DataFrames and Series are quite similar in that many operations that you can do with one you can do with the other, such as filling in null values and calculating the mean.

### Creating DataFrames from scratch

Creating DataFrames right in Python is good to know and quite useful when testing new methods and functions you find in the pandas docs. There are *many* ways to create a DataFrame from scratch, but a great option is to just use a simple `dict`. 

Let's say we are working on a fulfillment project. We want to have a row for each customer and one colum for order and delivery amount each. To organize this as a dictionary for pandas we could do something like:

In [None]:
data = {
    'ordered': [3, 2, 7, 3], 
    'delivered': [0, 2, 4, 2], 
}
purchases = pd.DataFrame(data)
purchases

### Indexing DataFrames

Each *(key, value)* item in `data` corresponds to a *column* in the resulting DataFrame. The **Index** of this DataFrame was given to us on creation as the numbers 0-3, but we could also create our own when we initialize the DataFrame. 

Let's have customer names as our index: 

In [None]:
purchases = pd.DataFrame(data, index=['June', 'Robert', 'Lily', 'David'])
purchases

So now we could **loc**ate a customer's order status by using their name:

In [None]:
purchases.loc['June']

### Reading and writing CSVs
It’s quite simple to load data from various file formats into a DataFrame. With CSV files all you need is a single line to load in the data.

####################

According to the excerpt on pandas DataFrames, what is a great option for creating a DataFrame from scratch? The listing plays no part in this.

Data block:
####################

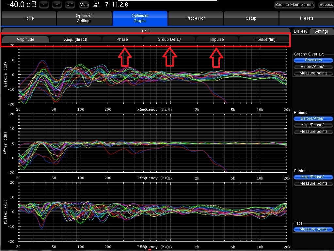Screen dimensions: 334x251
Task: Open the Presets tab
Action: 306,18
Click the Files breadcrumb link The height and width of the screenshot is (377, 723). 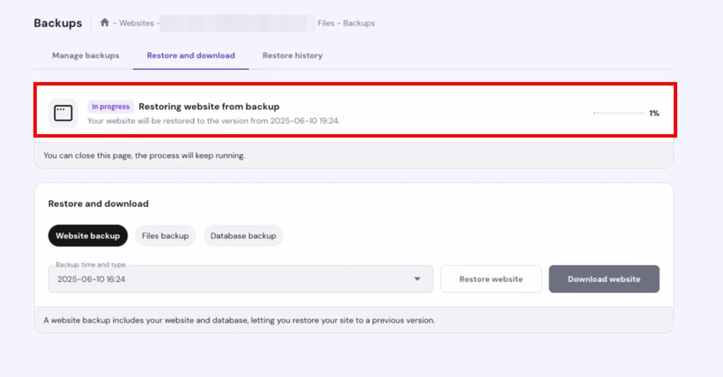tap(326, 23)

####################

Reply: Using a simple `dict`.